CCSG By The Numbers: An Introduction to Statistics (2024 Remastered)

CCSG By The Numbers: An Introduction to Statistics (2024 Remastered)

AUTHOR'S NOTE: Due to a website migration, and further updates in my methodology, it was necessary to rewrite the article I penned in the winter of 2023/24. This is essentially the same article as that lost piece, with a few updated segments and a few new paragraphs. The player as an exemplar used also changed, because it was necessary to have an updated card, and it isn't an ATO player for risk of spoiling upcoming articles.

How can we, as fans, tell if a player is good or not? The answer that comes to mind is simply by watching the game – known as the eye test. By watching the game holistically, individual players, and the interactions between the two, you should be able to tell the good from the bad. As much as the following article might seem like it's trying to convince you otherwise, the eye test is still necessary to give context to the statistics, and one should not be used without the other. 

But what if you wanted to know exactly how good a player is, where they excel, where they might have flaws, and whether they can be measured against other players, and, as a result, how do they stack up against their peers? This is where statistics come in. For the last couple of years, I have been working to quantify these strengths and weaknesses, and the goal of this series is both to help you familiarize yourself with statistical methods, and to introduce you to my specific model of statistical analysis, in order to discover how players rank amongst their peers.

STATISTICS:

The first step is data collection. Take, for example, a hypothetical Player A and Player B (hereby referred to as A and B), and say that they both scored seven goals during the CPL season. Now, broadly speaking, they are both equally valuable players. The main goal of football is to score goals, and they both contributed the same towards that end. However, they might not be as equally efficient. The next step would be to look at how many games each played, which adds further context. But what if they both played the same amount of games?

If both players played a hypothetical 90 minutes (or one full game) without being substituted, who could score the most goals? This is called per90 statistics and helps normalize every metric. By dividing a player's goals by their minutes, and then creating a baseline of a full game by multiplying that number by 90, we can achieve a Goals p90 statistic (Goals/Minutes x 90). If A scored their seven goals in 600 minutes, and B scored their seven in 1000, we see that A achieved a Goals p90 of 1.05 – meaning that in a full game, they would score around one goal – while B achieved 0.63 meaning they would take around a game and a half to score their goal. By using these methods, we can see that A is much more efficient at scoring goals on a 90-minute basis, regardless of how many games they actually played. We could, therefore, say they had more goal-scoring impact. 

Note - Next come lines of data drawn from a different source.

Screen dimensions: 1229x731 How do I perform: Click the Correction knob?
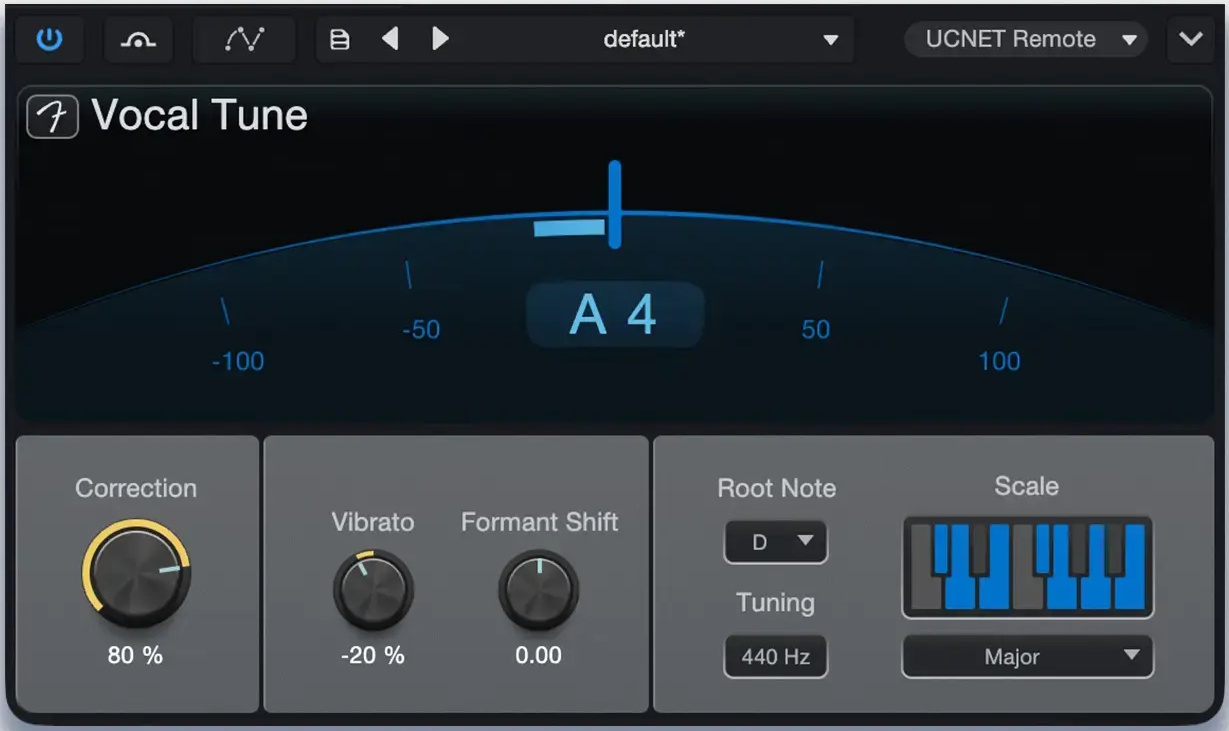tap(136, 572)
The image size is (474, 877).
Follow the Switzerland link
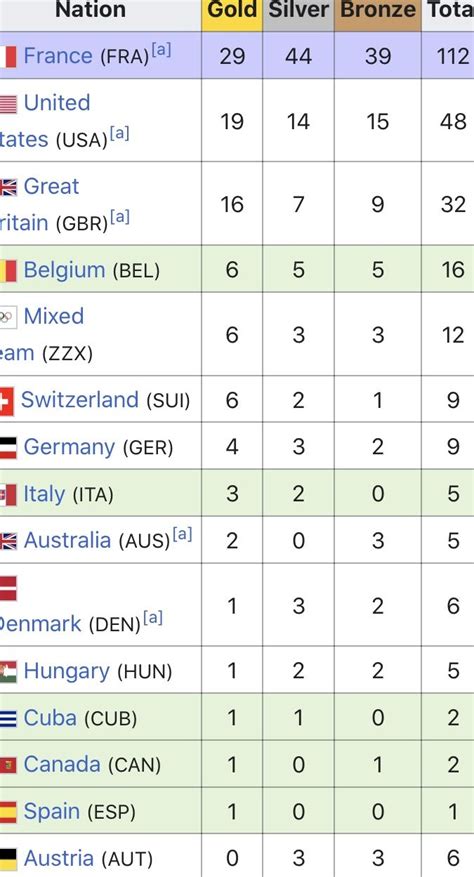(79, 400)
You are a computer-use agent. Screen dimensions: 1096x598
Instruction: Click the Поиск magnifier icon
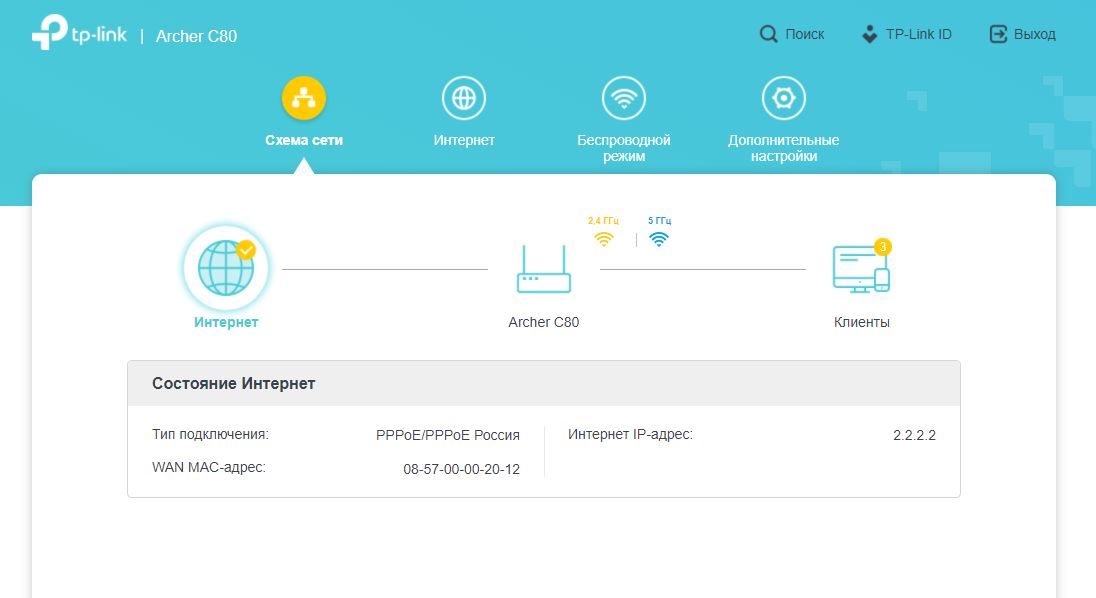[768, 34]
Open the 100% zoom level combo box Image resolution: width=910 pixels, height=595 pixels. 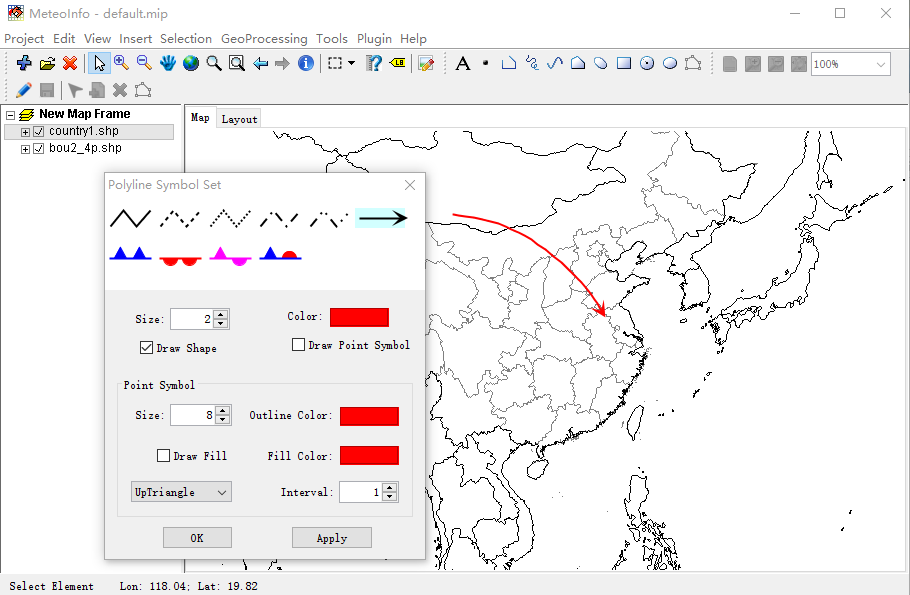coord(850,64)
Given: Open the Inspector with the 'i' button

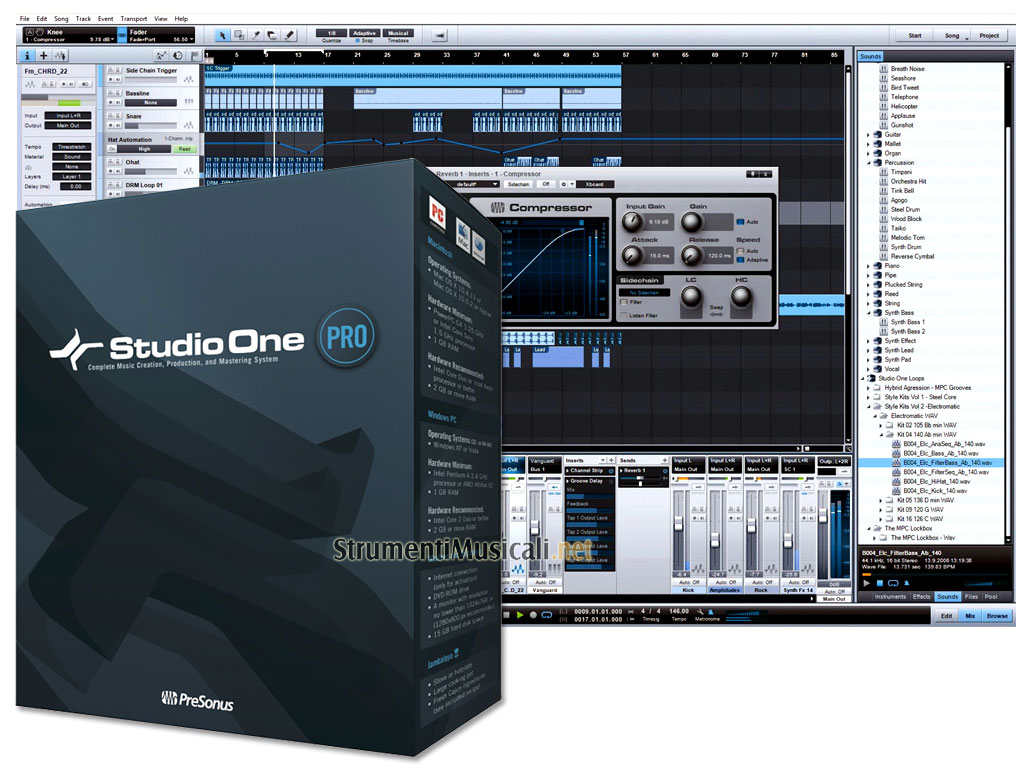Looking at the screenshot, I should [27, 56].
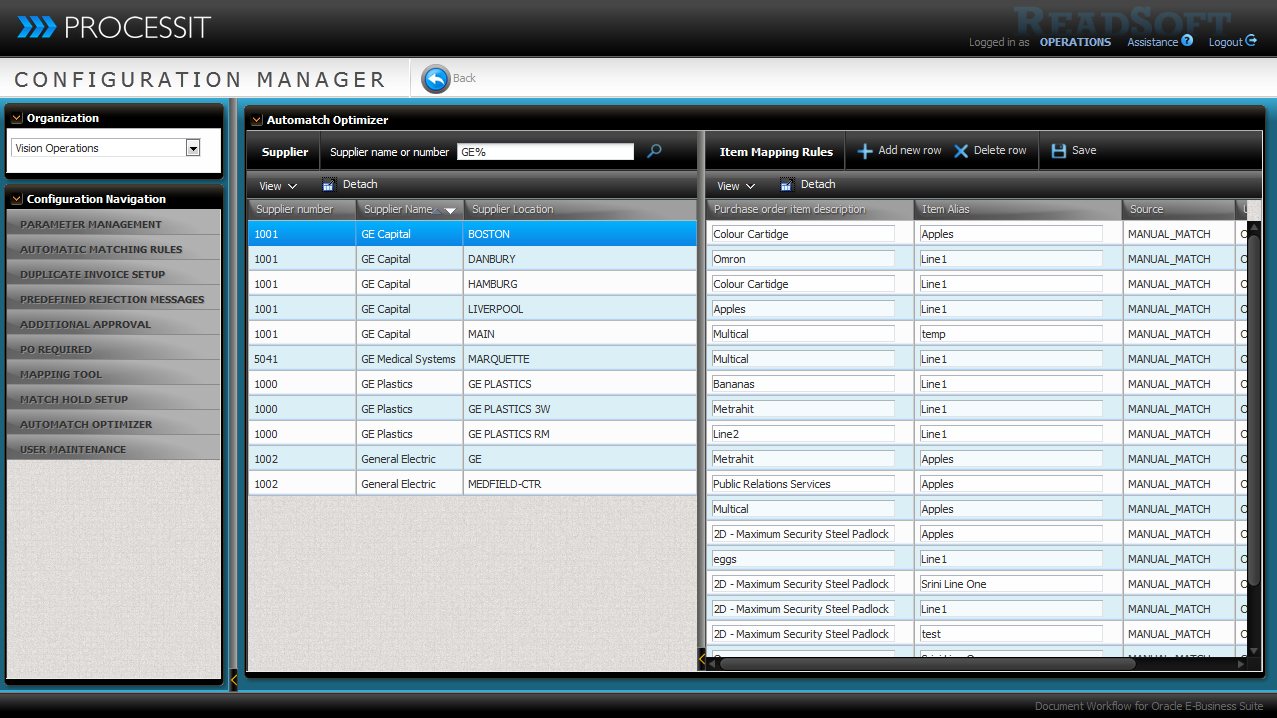This screenshot has height=718, width=1277.
Task: Go to User Maintenance section
Action: coord(73,449)
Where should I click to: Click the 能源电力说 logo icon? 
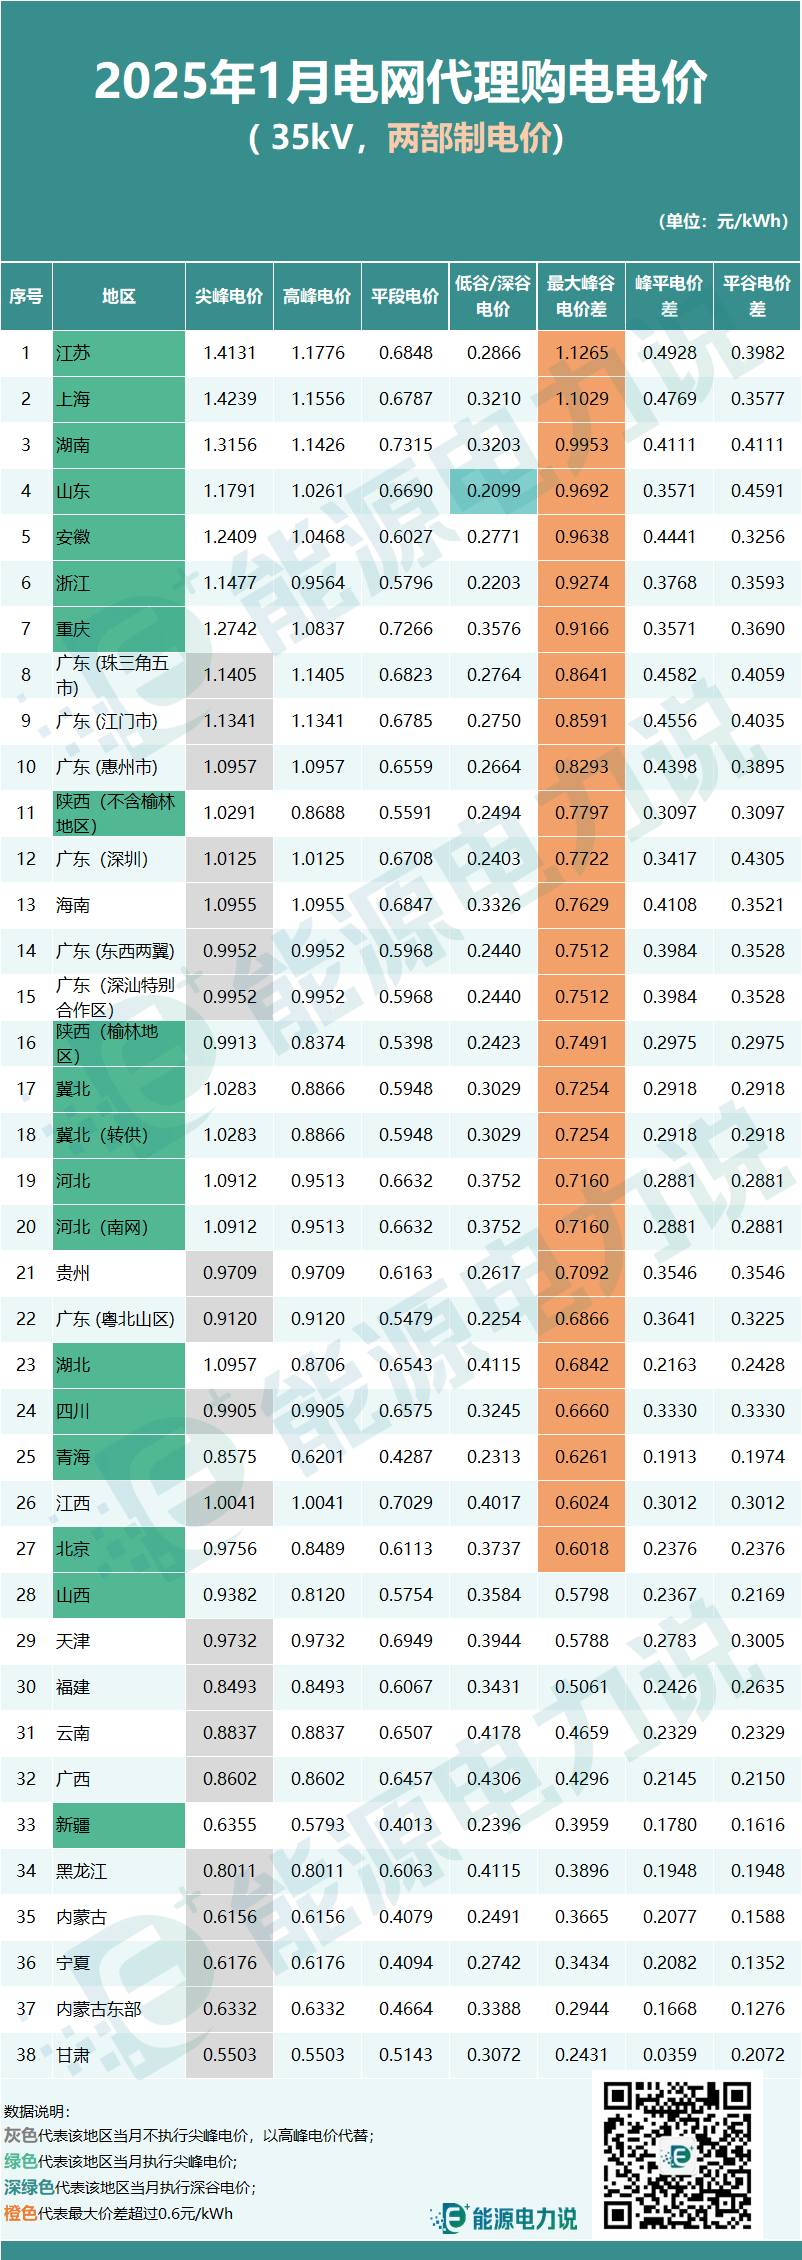(x=452, y=2218)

A final comparative metric used in sports is Percentile Rankings. In the simplest terms, in a sample of data, how good was the result, really? The percentile formula will spit out a number, which essentially shows what portion of the sample the data point was higher than. Take, for example, A’s 1.05 Goals per 90 from earlier. If I were to run that calculation for every player in the CPL, how many players would they outperform in terms of scoring goals? In 2024, the answer for that would be literally every single player because scoring at a goal-per-game pace is unheard of. The formula would thus return a percentile ranking of 100% because they were better at scoring goals than 100% of the players in the CPL. For context, a ranking of 50% would mean that they are exactly average. 

INITIAL OUTPUT:

To begin my analysis, I took 18 different statistics, including Goals, Assists, Passes, Tackles, etc, from every CPL player, converted them into p90 numbers, and then ranked them against each other using the percentile formula. Next, I added a colour gradient to help with comprehension (Blue = Above Average, Grey = Average, and Orange = Below Average) and included the raw number below the corresponding box. My spreadsheet then generates something like this: 

Above is former Ottawa Fury player Jeremy Gagnon-Lapare’s statistical profile from the 2024 season, which can be used to assess his strengths and weaknesses. I know there are a lot of numbers and colours there, but you can start by focusing on the darker blue boxes, which hold his better metrics. He was really good at completing Long Balls (top middle), winning Aerial Duels (top right), crossing (bottom left), and completing passes (bottom middle). For instance, his 92.3 Long Ball percentile rank means he was better than 92.3% of the CPL players in that metric. These strengths make sense for a good midfielder.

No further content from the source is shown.